Otele vardığımızda bir sürprizle karşılaşıyoruz. Özel oda tutmamıza rağmen, resepsiyon görevlisi oda müsait değil, bir karışıklık olmuş diyor ama size 4 kişilik oda önereyim diyor. O saatte 10 kişilik oda önerse bile umrumuzda olmaz diyoruz ve tamam diyoruz." Fiyat ne kadar?" diye sorduğumuzda bize bookingteki özel oda fiyatından daha fazla bir rakam söylüyor. Bu arada bookingteki fiyat 18 USD.  Biz kabul etmiyoruz tabi ki. Sonra başka bir otellerinin olduğunu ve oranın daha iyi, daha rahat olduğunu söylüyor. Bu arada orada geçirdiğimiz zaman en az 15 dakika ve adam bir şeyler karıştıyor, farkındayız. Aynı şeyleri söyleyip duruyor, bizi konuşturmuyor. Sonra bu yeni otele bizi göndermek istediğini defalarca söylüyor. "Aynı fiyat ise tamam" diyoruz ve bize eşlik ederek, Salcantay adındaki otele gidiyoruz. Bu arada İngilizce bilmiyor kimse, İspanyolca çat pat anlaşmaya çalışıyoruz. Geldiğimiz yeni otelde resepsiyonda suratsız bir kadın var. Bize eşlik eden adam, onunla İspanyolca ve epey sıkıntılı bir şekilde konuşup sonunda bize dönüp, odanızın anahtarı buyrun diyorlar. "Fiyat 18 usd değil mi?" diyorum, "Evet" diyorlar. Burada dip not vereyim, Şili'de de Bolivya'da da Tax muhabbeti var. Bir yabancı olarak bunu biz ödemek zorunda değiliz kendi vatandaşları ödüyor. Ama bazı çakallar bizden bu parayı istediklerinde hep yabancı olduğumuzu vurgulayıp, İspanyolca bu vergiyi ödemememiz gerektiği konusunda olan yazıyı gösteriyoruz. Bazıları da "booking benden komisyon kesiyor ama" uyanıklığı yapıyor o zaman da "tamam bookingten rezervasyonu iptal edeyim ve sana parayı nakit vereyim" diyoruz. O zaman da kaçamıyorlar. Sanırım burda da "nasıl bu fiyattan olur" adlı tartışmaya denk geldik. Çünkü ertesi gün bu oteldeki fiyatlara bookingten baktık,  25 Usd görünüyordu.
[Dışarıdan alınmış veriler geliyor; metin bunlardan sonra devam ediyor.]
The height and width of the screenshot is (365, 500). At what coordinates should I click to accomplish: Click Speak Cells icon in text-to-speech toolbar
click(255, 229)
Neyse odaya geçtik, fena değildi. En azından kahvaltı bu fiyata dahildi ne olsun. Meyve, peynir, ekmek, çay&kahve, reçel ve yağ, bizim için süper. Normalde Uyuni'deki planımız üç gün kalmaktı ama biz bir gece ayarlayalım bir duruma bakalım demiştik.
Oteli beğeniyoruz ve ertesi gün iki gece daha kalacağız diyerek bilgi veriyoruz.

Uyuni'deki ilk günümüzde biraz çevreyi gezelim diyoruz. Otelde kaldığımız için mutfak yok. Pratik şekilde yiyebileceğimiz bir şeyler bakıyoruz ama yok. Her yer tavuk kızartması. Sokaklarda lama ve inek eti de kızartıyorlar ama şartlar oldukça kötü, almayalım diyoruz. Markette ise fiyatlar oldukça pahalı. Ürünlerin çoğu Şili malı ve fiyatlar Şili ile aynı. Meyve&Sebze haline gidip  bir şeyler bakalım diyoruz ama hiç bir şeyin üzerinde fiyat yok. Her şeyde pazarlık yapılan ülkeye hoşgeldiniz!  Meyve ve sebzede de pazarlık yapacağımızı bilmiyorduk vallahi. Bu arada yükseklik nedeniyle iki adım attığınızda nefes nefese kalıyorsunuz. İki merdiven basamağı çıktığınızda kalbiniz küt küt oluyor. O yüzden yavaş olmak, az yemek, hatta hazmı zor olan şeyler yememek lazım. Ayılanlar, bayılanlar, mideyi ya da bağırsakları bozan çok oluyormuş.

Uyuni sokaklarında gezerken ilginç şapkaları, örgülü uzun saçları, balon etekleriyle tontiş kadınlar hemen dikkatinizi çekiyor. Bolivya'nın neredeyse %20 nüfusunu yerliler oluşturuyor. Güney Amerika'nın gerçek sahipleri aslında bu insanlar. İspanyolların gelişiyle yaşanan katliamlar nedeniyle kıtada yerli nüfusu günümüzde oldukça az. Peru ve Bolivya ülkeleri ise yerli kültürü hala yaşatan ülkeler. Bolivya'da Aymara ve Quechua (evet Decathlon markası) yerlileri yaşıyor. Bu etnik kıyafetler içerisinde gördüğümüz kadınlar da bu yerliler. Cholita deniliyor kendilerine.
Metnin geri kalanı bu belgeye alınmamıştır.